Tuesday, December 9, 2025

Nativity III: The Incarnation is the Key to Peace


The season of Advent, the traditional period of preparation before the feasts of Christmas and Epiphany (the Christmas Holy Days) is the perfect opportunity to revisit some of the hymns authored by our father among the saints Ephrem the Syrian. First, let's remember the context in which these extraordinary works were formed. Ephrem's voluminous output is due to the fact that he was leading a choir formed by members of his own ascetical community (the B'nai Qyama-- the Sons of the Covenant). Often, he would write the hymns that were then chanted under his direction.

In Hymn III on the Nativity, Ephrem celebrates the way that the Christmas feast is the key to understanding the rest of the year. He argues that all the other feasts attain light from this feast, that is, they take their meaning from the Christmas feast. He writes, "All the days from the Treasure of Thy bright day gain blessings. All the feasts from the stores of this feast have their fairness and their ornaments... A store of medicines is this Thy great day, because on it shone forth the Medicine of Life to the wounded!" He then goes on to explain how the feasts of Epiphany and Pascha (Easter) depend on the Christmas feast. Once he has established these three feasts, he goes back and fills in all the gaps, showing how Lent and all the Gospel readings on the Sundays before Lent and during Lent attain their brightness and clarity from the light of Christmas. This unity of the whole Church's liturgy leads to St. Ephrem giving voice to a very fervent prayer to Christ: "Heal us, O my Master, every time that we see Thy feast. May it cause rumors that we have heard to pass away. Our mind wanders amid these voices. O Voice of the Father, still [other] voices; the world is noisy, in Thee let it gain itself quiet; for by Thee the sea was stilled of its storms."

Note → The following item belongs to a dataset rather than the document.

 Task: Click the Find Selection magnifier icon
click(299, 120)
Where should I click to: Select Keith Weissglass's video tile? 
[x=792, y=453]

For St. Ephrem, the Mystery of the Incarnation (showing forth in its feast, the feast of Christmas) is what gives meaning and sense to everything else. Christmas is then hermeneutical key by which the rest of Creation is rendered intelligible. Because of the unifying action of the Incarnation in us, the world with all its noise and tumult is rendered quiet. This is the action of the Medicine of Life. It heals the noise, busyness and disquiet within us.

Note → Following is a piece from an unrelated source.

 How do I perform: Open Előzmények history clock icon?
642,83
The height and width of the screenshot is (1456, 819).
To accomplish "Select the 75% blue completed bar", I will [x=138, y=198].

Nevertheless, what the Mystery of the Incarnation does objectively is not what it does automatically. No, on the contrary, we have to willingly descend into the mystery of this feast, put it on like a coat, and sit in it like a room. Our Father Among the Saints Moses the Ethiopian is famous for saying to his disciples, "Sit in your room, and it will teach you everything." In this period of serious prayer, fasting and almsgiving, the cave of Bethlehem has to become our home, as we ponder as ceaselessly as possible the truth of God becoming man for our salvation. With the eyes of God, look deeply into the manger by means of your own creativity. No two persons' reflection will ever be the same. Think how the Church is enriched if all her children fervently pray in this way. In the midst of all the turmoil of the 19th century, Dom Prosper Gueranger is famous for his peaceful reflection on the birth of the Lord Jesus. He thought of the feasts of the saints surrounding the feast of the Nativity as a royal and holy entourage gathered to welcome the King of the Universe. He thought of these great saints as being personally present in the cave-stable of Bethlehem. Their very variety was a great source of deep insight into the Incarnation itself: St. Stephen the Protomartyr, St. John the Evangelist, St. Thomas a Becket, the Holy Innocents of Jerusalem and its environs. Gueranger pondered, "what does it mean that so many of these gave their lives?" His conclusion-- the Lord Jesus is a Master all-loving and all-lovable, but He is not easy. He puts great demands on us for such is the internal, intrinsic logic of love. As all the members of the entourage of the Great, Loving King had to give their lives, so I too must give my life, gladly, joyfully, completely.